• Instrução A
Extraia dos registos, sem qualquer alteração, o trecho que vai desde a linha que contém "Click the workspace" até ao fim dos registos, ambas as extremidades incluídas.
┄┄┄┄┄┄┄┄┄┄
«Fingindo
enlevados ler na Natureza o cânone da vossa lei, aspirais a algo bem diferente,
vós, espantosos comediantes e auto-intrujões! O vosso orgulho quer impor e fazer penetrar
na própria Natureza a vossa moral […]. Apesar de todo o vosso amor
pela verdade, constrangei-vos, com uma perseverança que chega a hipnotizar-vos,
a ver a Natureza por um falso prisma […].
F.
Nietzsche, «Para além do bem e do mal»,
Guimarães Editores, 7ª edç., p. 21.
Jesus
adverte os seus discípulos:
«Atenção! Guardai-vos do fermento dos
fariseus e do fermento de Herodes!» (Mc 8,15)
[…] Por isso, entre
o Estado Providência (Social) para todos, universal e solidário, e o mero
assistencialismo não há uma posição intermédia. O primeiro
apenas pode ser sustentável enquanto preservar uma condição digna e aceitável
para todos; o segundo, pelo contrário, para não ser insustentável, só poderá
ser miserabilista.
Os portugueses
sabem quanto perderiam sem o Estado Providência (Social) para todos, ou mesmo
se ficassem limitados a um Estado Providência (Social) de amparo. Sabem,
sobretudo, porque conhecem bem as maneiras como a população em geral dele
beneficiou nas últimas décadas. E sabem porque pouca
democracia lhes sobrará se não lhes valer este Estado Providência
(Social). A continuidade deste Estado Providência (Social) implica a própria
continuidade do regime de Portugal.
Este é o quadro
geral grave que suscitou e conduziu à Conferência Vencer a Crise com o Estado Social e com a
Democracia, organizada pelo Congresso Democrático das Alternativas a 11 de Maio de
2013, no Fórum Lisboa, e
que contou com a participação de mais de meio milhar de pessoas inscritas, além
de organizações políticas, sociais e sindicais. A conferência debateu e aprovou
uma resolução (…) cujas conclusões apontam no sentido de uma denúncia cabal do
desmantelamento do Estado Providência (Social) em curso, reiterando-se a
carência, a exequibilidade e a vontade informada de um projeto de sociedade
assente no Estado Providência (Social):
"Portugal
e os portugueses carecem de um Estado social fundado num contrato social
estável, robusto e com futuro, devidamente consagrado na Constituição da
República Portuguesa, expressão mais forte do nosso projeto de sociedade.
┄┄┄┄┄┄┄┄┄┄
• Instrução B
Copie fielmente, do texto fornecido, o trecho que vai de "[…] Por isso, entre" até "ser miserabilista.".

• Registos fornecidos
┄┄┄┄┄┄┄┄┄┄
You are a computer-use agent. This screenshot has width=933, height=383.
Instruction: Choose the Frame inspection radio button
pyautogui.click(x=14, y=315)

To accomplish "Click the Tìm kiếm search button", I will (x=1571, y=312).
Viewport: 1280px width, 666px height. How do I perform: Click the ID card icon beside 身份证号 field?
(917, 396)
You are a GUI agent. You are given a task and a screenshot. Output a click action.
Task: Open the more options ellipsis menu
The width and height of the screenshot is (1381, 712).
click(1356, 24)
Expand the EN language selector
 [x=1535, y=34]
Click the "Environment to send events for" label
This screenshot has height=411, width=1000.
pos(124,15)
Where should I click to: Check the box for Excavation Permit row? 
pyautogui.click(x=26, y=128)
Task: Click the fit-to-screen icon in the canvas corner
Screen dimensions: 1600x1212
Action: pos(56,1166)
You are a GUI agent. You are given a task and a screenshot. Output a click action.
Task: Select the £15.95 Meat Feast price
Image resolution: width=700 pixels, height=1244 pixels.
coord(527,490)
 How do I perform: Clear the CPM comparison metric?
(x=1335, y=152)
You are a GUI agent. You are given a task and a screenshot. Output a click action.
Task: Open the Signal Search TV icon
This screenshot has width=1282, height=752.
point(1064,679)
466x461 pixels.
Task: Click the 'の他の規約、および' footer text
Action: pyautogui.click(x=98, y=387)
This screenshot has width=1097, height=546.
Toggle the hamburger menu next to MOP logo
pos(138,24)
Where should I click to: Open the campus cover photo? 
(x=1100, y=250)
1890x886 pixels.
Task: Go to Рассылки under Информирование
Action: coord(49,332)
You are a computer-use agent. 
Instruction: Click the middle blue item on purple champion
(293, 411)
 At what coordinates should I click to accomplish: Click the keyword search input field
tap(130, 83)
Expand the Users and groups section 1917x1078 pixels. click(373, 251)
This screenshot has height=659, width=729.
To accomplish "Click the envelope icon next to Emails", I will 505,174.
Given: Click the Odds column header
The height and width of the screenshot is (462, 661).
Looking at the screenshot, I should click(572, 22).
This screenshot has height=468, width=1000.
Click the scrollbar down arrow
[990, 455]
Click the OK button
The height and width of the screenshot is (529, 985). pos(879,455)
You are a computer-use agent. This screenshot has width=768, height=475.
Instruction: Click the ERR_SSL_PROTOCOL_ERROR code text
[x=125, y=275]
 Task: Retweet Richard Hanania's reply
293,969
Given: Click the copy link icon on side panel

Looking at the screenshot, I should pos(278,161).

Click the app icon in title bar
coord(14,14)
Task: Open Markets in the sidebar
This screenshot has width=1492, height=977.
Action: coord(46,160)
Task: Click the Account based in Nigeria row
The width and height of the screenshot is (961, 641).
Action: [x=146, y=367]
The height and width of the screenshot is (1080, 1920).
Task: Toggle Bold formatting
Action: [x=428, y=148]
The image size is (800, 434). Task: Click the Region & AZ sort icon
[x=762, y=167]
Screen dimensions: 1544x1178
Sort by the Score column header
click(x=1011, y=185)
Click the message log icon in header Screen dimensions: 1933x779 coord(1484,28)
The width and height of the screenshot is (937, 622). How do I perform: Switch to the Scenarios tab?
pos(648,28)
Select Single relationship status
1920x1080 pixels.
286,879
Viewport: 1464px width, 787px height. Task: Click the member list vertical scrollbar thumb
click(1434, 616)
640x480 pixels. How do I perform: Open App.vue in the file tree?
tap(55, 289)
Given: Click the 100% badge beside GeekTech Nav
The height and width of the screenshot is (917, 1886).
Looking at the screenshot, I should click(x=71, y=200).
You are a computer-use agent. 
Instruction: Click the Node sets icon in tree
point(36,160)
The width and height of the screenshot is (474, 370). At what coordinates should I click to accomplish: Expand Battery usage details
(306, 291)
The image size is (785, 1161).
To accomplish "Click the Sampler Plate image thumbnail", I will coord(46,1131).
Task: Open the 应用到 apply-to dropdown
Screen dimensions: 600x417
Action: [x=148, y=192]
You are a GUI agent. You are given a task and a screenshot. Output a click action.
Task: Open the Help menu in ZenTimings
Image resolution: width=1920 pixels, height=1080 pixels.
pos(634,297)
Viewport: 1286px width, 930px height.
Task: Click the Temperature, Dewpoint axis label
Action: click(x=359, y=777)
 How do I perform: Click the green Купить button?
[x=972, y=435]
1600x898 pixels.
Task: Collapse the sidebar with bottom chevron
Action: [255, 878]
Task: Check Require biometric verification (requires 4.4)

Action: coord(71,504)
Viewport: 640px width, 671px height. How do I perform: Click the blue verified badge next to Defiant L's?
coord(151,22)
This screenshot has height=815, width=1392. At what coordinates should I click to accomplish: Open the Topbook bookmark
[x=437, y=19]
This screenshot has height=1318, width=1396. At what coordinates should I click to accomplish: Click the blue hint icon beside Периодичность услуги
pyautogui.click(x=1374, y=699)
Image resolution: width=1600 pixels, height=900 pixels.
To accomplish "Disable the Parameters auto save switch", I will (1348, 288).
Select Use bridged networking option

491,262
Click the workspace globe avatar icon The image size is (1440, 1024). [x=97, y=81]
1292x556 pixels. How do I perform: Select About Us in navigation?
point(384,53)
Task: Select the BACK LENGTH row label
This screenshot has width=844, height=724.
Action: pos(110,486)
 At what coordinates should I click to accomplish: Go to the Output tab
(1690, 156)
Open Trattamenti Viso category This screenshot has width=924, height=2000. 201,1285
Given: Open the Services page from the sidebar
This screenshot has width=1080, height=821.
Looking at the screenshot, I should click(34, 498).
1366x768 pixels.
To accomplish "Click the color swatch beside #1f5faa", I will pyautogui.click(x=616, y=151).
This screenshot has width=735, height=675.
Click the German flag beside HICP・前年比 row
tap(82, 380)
┄┄┄┄┄┄┄┄┄┄
• Solução A
Click the workspace globe avatar icon The image size is (1440, 1024). [x=97, y=81]
1292x556 pixels. How do I perform: Select About Us in navigation?
point(384,53)
Task: Select the BACK LENGTH row label
This screenshot has width=844, height=724.
Action: pos(110,486)
 At what coordinates should I click to accomplish: Go to the Output tab
(1690, 156)
Open Trattamenti Viso category This screenshot has width=924, height=2000. 201,1285
Given: Open the Services page from the sidebar
This screenshot has width=1080, height=821.
Looking at the screenshot, I should click(34, 498).
1366x768 pixels.
To accomplish "Click the color swatch beside #1f5faa", I will pyautogui.click(x=616, y=151).
This screenshot has width=735, height=675.
Click the German flag beside HICP・前年比 row
tap(82, 380)

• Solução B
[…] Por isso, entre
o Estado Providência (Social) para todos, universal e solidário, e o mero
assistencialismo não há uma posição intermédia. O primeiro
apenas pode ser sustentável enquanto preservar uma condição digna e aceitável
para todos; o segundo, pelo contrário, para não ser insustentável, só poderá
ser miserabilista.